§ **About this exercise**: In full and without alteration, write out the data below.

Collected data
·····

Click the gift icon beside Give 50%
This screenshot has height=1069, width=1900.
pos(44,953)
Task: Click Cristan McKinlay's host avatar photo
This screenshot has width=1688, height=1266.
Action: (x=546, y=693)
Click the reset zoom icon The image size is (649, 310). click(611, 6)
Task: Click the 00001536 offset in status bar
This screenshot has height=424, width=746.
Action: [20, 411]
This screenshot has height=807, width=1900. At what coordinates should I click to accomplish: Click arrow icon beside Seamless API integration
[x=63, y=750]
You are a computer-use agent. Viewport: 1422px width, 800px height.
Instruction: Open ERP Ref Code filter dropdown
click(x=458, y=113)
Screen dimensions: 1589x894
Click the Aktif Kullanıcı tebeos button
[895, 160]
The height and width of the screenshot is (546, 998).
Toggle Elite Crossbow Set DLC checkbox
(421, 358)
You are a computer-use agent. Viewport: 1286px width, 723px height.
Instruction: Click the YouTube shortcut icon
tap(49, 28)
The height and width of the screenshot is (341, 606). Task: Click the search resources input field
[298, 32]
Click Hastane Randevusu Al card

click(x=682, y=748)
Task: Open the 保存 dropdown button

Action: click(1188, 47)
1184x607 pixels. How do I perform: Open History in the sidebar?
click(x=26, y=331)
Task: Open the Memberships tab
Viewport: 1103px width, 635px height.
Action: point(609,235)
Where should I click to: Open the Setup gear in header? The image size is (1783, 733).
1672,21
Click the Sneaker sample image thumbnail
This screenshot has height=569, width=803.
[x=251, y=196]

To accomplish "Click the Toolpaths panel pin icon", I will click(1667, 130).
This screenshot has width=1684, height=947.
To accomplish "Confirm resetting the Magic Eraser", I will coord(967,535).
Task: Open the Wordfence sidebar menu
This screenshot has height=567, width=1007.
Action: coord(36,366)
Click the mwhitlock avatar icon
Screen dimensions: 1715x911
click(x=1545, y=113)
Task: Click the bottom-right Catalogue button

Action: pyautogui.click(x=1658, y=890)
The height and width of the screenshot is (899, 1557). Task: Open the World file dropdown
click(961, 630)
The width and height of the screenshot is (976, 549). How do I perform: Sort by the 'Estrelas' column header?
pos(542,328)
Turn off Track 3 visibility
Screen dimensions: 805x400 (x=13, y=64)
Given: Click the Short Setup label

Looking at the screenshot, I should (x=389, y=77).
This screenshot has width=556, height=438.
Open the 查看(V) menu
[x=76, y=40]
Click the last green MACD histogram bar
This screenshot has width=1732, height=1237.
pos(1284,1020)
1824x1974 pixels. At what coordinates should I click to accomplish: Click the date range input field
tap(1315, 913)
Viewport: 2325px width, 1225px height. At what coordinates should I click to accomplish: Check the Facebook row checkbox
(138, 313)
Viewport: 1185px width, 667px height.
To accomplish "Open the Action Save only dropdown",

·····

§ **Solution for this task**:
Click the gift icon beside Give 50%
This screenshot has height=1069, width=1900.
pos(44,953)
Task: Click Cristan McKinlay's host avatar photo
This screenshot has width=1688, height=1266.
Action: (x=546, y=693)
Click the reset zoom icon The image size is (649, 310). click(611, 6)
Task: Click the 00001536 offset in status bar
This screenshot has height=424, width=746.
Action: [20, 411]
This screenshot has height=807, width=1900. At what coordinates should I click to accomplish: Click arrow icon beside Seamless API integration
[x=63, y=750]
You are a computer-use agent. Viewport: 1422px width, 800px height.
Instruction: Open ERP Ref Code filter dropdown
click(x=458, y=113)
Screen dimensions: 1589x894
Click the Aktif Kullanıcı tebeos button
[895, 160]
The height and width of the screenshot is (546, 998).
Toggle Elite Crossbow Set DLC checkbox
(421, 358)
You are a computer-use agent. Viewport: 1286px width, 723px height.
Instruction: Click the YouTube shortcut icon
tap(49, 28)
The height and width of the screenshot is (341, 606). Task: Click the search resources input field
[298, 32]
Click Hastane Randevusu Al card

click(x=682, y=748)
Task: Open the 保存 dropdown button

Action: click(1188, 47)
1184x607 pixels. How do I perform: Open History in the sidebar?
click(x=26, y=331)
Task: Open the Memberships tab
Viewport: 1103px width, 635px height.
Action: point(609,235)
Where should I click to: Open the Setup gear in header? The image size is (1783, 733).
1672,21
Click the Sneaker sample image thumbnail
This screenshot has height=569, width=803.
[x=251, y=196]

To accomplish "Click the Toolpaths panel pin icon", I will click(1667, 130).
This screenshot has width=1684, height=947.
To accomplish "Confirm resetting the Magic Eraser", I will coord(967,535).
Task: Open the Wordfence sidebar menu
This screenshot has height=567, width=1007.
Action: coord(36,366)
Click the mwhitlock avatar icon
Screen dimensions: 1715x911
click(x=1545, y=113)
Task: Click the bottom-right Catalogue button

Action: pyautogui.click(x=1658, y=890)
The height and width of the screenshot is (899, 1557). Task: Open the World file dropdown
click(961, 630)
The width and height of the screenshot is (976, 549). How do I perform: Sort by the 'Estrelas' column header?
pos(542,328)
Turn off Track 3 visibility
Screen dimensions: 805x400 (x=13, y=64)
Given: Click the Short Setup label

Looking at the screenshot, I should (x=389, y=77).
This screenshot has width=556, height=438.
Open the 查看(V) menu
[x=76, y=40]
Click the last green MACD histogram bar
This screenshot has width=1732, height=1237.
pos(1284,1020)
1824x1974 pixels. At what coordinates should I click to accomplish: Click the date range input field
tap(1315, 913)
Viewport: 2325px width, 1225px height. At what coordinates should I click to accomplish: Check the Facebook row checkbox
(138, 313)
Viewport: 1185px width, 667px height.
To accomplish "Open the Action Save only dropdown",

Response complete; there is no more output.